Les luttes pour la liberté qui restent seront plus sombres et plus difficiles que toutes celles que nous avons rencontrées jusqu’à présent. Car nous devons lutter pour une liberté qui englobe une justice sans faille, un courage sans faille et un amour sans faille. Béni sois-tu, Seigneur notre Dieu ! qui nous as confrontés à la nécessité de choisir et de créer notre propre livre de ta Loi.
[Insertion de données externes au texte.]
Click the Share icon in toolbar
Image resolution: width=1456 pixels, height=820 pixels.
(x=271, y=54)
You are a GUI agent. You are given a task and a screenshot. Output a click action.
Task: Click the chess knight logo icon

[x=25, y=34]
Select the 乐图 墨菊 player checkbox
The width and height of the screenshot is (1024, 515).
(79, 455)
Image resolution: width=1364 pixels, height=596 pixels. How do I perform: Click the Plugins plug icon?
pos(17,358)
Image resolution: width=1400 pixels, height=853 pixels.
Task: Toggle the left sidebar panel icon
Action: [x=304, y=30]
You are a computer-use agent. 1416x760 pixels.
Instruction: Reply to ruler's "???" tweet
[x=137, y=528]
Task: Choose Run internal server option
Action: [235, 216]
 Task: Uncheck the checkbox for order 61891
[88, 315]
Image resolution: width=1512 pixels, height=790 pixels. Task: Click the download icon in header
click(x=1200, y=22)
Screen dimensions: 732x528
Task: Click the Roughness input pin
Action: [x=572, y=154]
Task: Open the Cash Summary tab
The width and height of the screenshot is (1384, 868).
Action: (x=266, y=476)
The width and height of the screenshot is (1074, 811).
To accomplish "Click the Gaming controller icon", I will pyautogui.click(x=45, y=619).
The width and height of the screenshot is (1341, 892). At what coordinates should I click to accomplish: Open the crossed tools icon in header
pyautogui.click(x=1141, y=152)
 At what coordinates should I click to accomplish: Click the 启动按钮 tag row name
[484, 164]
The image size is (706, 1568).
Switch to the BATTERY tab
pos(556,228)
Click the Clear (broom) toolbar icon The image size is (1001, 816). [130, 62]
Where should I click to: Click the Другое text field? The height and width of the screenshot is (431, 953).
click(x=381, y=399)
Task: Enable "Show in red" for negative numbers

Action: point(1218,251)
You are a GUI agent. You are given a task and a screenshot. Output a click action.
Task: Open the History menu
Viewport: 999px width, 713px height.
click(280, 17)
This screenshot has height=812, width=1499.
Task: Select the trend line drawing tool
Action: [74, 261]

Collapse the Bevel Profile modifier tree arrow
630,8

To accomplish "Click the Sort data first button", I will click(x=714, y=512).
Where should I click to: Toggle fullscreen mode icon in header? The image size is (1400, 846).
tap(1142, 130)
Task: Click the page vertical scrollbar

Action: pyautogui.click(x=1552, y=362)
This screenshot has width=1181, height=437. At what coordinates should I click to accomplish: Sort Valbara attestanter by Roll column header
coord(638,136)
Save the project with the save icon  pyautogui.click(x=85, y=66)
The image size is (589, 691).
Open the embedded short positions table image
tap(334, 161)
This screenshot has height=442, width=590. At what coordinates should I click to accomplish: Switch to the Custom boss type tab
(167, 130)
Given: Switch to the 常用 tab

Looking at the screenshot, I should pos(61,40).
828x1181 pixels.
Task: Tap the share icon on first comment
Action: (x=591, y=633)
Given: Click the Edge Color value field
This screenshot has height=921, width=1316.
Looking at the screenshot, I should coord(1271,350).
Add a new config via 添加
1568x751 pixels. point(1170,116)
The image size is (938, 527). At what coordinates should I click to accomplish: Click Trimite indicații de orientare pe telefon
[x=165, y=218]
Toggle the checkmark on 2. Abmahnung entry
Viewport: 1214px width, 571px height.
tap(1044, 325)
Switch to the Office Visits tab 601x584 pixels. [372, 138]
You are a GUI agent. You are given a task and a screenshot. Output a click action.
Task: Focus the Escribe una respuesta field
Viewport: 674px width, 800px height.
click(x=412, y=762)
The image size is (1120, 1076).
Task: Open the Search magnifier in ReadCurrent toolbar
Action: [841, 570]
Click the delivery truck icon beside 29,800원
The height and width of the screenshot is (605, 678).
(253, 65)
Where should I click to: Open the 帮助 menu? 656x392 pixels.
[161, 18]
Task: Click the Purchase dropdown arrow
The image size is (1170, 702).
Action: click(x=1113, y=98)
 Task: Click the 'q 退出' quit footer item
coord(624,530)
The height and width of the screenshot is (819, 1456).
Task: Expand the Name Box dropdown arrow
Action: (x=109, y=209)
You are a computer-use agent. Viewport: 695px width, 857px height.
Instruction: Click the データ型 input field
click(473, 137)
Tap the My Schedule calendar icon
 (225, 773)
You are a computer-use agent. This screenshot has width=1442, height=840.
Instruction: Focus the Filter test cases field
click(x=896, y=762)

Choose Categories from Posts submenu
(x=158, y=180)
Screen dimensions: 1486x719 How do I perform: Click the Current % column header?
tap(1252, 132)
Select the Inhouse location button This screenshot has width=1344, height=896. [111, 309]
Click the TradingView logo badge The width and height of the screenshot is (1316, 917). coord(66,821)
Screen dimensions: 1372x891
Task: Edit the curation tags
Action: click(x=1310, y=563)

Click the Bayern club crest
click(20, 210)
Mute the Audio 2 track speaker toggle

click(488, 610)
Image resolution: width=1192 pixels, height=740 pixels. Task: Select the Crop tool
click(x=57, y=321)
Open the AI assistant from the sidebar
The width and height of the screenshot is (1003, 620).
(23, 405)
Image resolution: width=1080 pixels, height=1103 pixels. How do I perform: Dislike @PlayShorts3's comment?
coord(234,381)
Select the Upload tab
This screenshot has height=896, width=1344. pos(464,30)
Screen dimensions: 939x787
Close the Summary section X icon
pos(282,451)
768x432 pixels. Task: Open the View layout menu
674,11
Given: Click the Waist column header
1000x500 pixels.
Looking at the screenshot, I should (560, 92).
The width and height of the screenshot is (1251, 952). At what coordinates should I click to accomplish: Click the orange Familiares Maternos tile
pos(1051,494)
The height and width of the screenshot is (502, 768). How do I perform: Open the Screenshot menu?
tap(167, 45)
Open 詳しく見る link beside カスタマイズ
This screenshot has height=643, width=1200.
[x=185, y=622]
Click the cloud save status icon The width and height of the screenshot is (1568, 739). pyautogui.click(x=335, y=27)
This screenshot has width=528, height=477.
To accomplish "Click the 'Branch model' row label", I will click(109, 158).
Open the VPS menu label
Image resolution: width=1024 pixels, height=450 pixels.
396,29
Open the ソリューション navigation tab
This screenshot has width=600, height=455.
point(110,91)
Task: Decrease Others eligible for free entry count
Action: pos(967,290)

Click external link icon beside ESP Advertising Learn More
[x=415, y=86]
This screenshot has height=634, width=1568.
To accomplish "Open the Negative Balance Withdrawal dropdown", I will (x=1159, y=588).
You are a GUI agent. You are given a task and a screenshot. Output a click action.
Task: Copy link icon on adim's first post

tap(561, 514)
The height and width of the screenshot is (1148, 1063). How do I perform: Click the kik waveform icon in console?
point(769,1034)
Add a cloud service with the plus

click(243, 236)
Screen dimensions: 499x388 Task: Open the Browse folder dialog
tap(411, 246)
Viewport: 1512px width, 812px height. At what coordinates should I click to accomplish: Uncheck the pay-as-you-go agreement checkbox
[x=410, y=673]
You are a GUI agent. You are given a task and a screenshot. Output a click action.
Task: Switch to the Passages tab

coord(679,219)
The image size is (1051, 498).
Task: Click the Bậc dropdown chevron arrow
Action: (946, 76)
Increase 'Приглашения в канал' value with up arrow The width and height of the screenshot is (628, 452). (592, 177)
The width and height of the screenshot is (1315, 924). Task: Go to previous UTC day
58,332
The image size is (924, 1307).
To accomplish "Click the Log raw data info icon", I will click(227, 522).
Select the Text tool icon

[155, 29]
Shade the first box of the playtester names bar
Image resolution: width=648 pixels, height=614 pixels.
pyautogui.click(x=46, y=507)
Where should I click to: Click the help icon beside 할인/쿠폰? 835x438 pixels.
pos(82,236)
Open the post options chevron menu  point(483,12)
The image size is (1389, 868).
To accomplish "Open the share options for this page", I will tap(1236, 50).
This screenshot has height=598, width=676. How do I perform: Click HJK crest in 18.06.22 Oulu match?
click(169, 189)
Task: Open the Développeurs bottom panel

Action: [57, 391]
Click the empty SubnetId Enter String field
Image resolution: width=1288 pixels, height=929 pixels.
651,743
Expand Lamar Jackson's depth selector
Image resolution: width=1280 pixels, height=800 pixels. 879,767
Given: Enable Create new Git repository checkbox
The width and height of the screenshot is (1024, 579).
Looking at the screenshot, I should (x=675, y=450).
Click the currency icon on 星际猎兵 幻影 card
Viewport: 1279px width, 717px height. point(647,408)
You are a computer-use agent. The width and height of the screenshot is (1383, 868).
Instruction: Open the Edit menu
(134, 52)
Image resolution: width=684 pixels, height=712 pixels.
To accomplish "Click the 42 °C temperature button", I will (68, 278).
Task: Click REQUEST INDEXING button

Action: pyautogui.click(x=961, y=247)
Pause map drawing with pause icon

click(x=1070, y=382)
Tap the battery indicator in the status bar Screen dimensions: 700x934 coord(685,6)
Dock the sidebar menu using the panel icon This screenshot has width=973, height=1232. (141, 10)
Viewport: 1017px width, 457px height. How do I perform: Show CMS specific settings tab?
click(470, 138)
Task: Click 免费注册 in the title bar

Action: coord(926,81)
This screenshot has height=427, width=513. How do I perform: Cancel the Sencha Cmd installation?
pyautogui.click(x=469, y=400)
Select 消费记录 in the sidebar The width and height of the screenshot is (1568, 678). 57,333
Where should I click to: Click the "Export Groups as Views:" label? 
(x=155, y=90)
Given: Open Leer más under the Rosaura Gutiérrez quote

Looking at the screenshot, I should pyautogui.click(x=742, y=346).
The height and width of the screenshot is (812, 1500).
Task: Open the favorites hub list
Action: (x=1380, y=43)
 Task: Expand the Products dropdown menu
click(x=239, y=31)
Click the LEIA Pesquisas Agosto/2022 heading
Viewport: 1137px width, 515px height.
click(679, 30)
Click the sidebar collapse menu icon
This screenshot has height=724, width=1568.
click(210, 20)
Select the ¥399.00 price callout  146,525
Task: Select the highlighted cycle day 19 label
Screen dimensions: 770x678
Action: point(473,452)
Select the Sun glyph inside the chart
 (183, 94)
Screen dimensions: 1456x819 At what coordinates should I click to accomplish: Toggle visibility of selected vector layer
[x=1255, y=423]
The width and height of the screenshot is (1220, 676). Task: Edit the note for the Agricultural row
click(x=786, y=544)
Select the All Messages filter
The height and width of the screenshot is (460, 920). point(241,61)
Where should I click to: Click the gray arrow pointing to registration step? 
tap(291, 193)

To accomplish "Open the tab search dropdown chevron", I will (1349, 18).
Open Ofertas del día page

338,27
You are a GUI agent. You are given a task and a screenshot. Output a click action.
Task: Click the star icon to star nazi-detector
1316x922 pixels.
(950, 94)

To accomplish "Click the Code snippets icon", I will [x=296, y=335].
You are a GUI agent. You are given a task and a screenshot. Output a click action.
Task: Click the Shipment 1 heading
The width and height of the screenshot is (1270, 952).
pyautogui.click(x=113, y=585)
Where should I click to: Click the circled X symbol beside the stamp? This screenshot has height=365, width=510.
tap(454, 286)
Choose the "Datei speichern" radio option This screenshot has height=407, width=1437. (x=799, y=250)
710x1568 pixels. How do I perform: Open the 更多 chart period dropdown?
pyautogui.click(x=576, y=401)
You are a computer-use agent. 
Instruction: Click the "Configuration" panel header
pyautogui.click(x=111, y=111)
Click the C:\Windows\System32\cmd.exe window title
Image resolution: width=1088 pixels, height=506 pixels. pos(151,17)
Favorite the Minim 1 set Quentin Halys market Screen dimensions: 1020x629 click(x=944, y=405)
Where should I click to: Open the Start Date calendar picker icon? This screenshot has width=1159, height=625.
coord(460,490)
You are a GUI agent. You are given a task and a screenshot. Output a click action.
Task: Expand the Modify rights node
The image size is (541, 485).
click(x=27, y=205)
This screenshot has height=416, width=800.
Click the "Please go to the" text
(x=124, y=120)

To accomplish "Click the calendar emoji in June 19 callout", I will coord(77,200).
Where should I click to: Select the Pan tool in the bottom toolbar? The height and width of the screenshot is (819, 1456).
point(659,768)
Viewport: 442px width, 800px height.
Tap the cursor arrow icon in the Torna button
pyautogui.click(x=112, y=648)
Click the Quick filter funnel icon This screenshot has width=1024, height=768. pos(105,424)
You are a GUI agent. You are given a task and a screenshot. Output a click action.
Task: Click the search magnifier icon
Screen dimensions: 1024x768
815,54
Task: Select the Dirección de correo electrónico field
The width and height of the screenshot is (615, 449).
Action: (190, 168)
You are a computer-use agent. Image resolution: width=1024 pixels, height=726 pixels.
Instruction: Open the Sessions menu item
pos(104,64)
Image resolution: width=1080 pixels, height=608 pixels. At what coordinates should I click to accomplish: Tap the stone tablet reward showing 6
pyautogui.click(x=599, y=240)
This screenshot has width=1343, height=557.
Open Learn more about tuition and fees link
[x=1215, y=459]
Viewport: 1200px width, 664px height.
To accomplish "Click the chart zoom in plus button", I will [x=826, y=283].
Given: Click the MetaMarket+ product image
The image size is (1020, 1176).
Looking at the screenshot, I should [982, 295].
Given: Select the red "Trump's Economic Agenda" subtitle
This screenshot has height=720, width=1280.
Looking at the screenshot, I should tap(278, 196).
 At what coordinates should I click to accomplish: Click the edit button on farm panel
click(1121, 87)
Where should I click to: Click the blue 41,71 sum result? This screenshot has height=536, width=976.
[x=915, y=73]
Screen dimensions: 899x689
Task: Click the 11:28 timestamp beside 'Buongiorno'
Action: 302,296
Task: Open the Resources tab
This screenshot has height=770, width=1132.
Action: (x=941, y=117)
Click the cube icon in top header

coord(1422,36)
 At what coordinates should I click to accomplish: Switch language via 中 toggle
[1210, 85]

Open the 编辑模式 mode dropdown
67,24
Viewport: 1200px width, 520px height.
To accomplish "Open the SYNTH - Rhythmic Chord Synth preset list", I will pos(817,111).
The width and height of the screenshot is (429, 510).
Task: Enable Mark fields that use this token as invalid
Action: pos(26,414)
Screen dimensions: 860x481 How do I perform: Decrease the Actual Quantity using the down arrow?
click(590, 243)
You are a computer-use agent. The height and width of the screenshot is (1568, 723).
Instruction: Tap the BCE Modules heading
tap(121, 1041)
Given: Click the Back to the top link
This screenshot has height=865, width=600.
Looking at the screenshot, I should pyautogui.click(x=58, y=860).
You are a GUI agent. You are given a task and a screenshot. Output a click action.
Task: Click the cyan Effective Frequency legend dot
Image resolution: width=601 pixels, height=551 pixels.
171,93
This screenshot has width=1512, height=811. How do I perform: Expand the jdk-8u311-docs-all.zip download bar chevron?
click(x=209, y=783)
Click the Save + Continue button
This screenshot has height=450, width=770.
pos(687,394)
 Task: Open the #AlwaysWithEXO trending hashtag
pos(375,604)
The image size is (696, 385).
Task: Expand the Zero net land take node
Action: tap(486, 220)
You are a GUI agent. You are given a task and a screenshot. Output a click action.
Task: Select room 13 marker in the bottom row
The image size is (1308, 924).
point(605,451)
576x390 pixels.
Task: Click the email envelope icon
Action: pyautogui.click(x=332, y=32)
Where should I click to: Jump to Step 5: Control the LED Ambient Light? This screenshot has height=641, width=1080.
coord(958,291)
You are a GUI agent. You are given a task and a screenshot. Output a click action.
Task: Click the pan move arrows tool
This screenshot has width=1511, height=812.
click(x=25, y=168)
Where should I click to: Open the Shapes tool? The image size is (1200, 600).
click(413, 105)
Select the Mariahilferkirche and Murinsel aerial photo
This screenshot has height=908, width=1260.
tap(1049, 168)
Combien nombreux et combien difficiles sont les choix et les tâches que le Tout-Puissant nous a assignés !

Car si nous devions mettre fin à un seul génocide sans arrêter les autres guerres qui tuent des hommes et des femmes alors que nous sommes assis ici, cela ne serait pas suffisant ;

Si nous devions mettre fin à ces guerres sanglantes sans désarmer les nations des armes qui pourraient détruire toute l’humanité, cela ne serait pas suffisant ;

Si nous devions désarmer les nations sans mettre un terme à la brutalité avec laquelle la police attaque les noirs dans certains pays, les personnes de couleur dans d’autres ; Musulmans dans certains pays, hindous dans d'autres ; Baptistes dans certains pays, athées dans d’autres ; Communistes dans certains pays, conservateurs dans d’autres, cela ne suffirait pas ;

Si nous devions mettre fin à la brutalité policière sans empêcher certaines personnes de se vautrer dans le luxe tandis que d’autres meurent de faim, cela ne suffirait pas ;

Si nous devions faire en sorte que personne ne meure de faim, mais si nous ne libérions pas les poètes audacieux de leurs prisons, cela ne suffirait pas ;

Si nous devions libérer les poètes de leurs prisons, mais entraîner l’esprit des gens pour qu’ils ne puissent pas comprendre les poètes, cela ne suffirait pas ;

Si nous éduquions tous les hommes et toutes les femmes à comprendre les poètes créateurs libres, mais leur interdisions d’explorer leurs propres extases intérieures, cela ne serait pas suffisant ;

Si nous permettions aux hommes et aux femmes d’explorer leurs extases intérieures mais ne leur permettions pas de s’aimer les uns les autres et de partager la fraternité humaine, cela ne serait pas suffisant.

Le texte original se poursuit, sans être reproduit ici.